A high-profile animal cruelty trial resumed in Duncan Friday only for the accused's lawyer to walk away from the trial.

Attorney Scott Sheets quit as defense lawyer for Anderson Joe, the man accused in the death of Teddy the dog.

Scott told court it was due to personal circumstances. The judge in the case has no plans to declare a mistrial, but wants time to decide what to do regarding defense counsel.

The three-day trial which began in late February is now put on hold until March 29.

Anderson Joe’s co-accused Melissa Tooshley is still scheduled to testify against Joe. She previously pleaded guilty to a charge of failing to provide necessities for an animal.

Teddy was found in the backyard of a Duncan home by the SPCA in February 2018. He was starving and his head was swollen to nearly twice its size. He died a short time later.

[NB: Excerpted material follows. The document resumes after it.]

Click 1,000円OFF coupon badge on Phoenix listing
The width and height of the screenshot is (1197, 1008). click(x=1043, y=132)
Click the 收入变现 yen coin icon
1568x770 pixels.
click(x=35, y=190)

Joe has pleaded not guilty to charges of failing to provide necessities for an animal and causing unnecessary pain or suffering to an animal.

Graphic details about the extent of the alleged dog abuse have arisen from the trial, causing emotions to flare inside and outside of the courtroom.

Protesters have been calling for the maximum punishment for animal cruelty under the criminal code: up to five years in prison, a $10,000 fine and a lifetime ban on owning animals.

According to politicians and First Nation leaders in the Cowichan Valley, some of that anger has taken the form of racist insults and death threats against the accused.

They held a rally Wednesday to condemn "recent acts of racism" surrounding the Teddy trial, with Cowichan Tribes Chief William Seymour calling on the community to let the court do its job.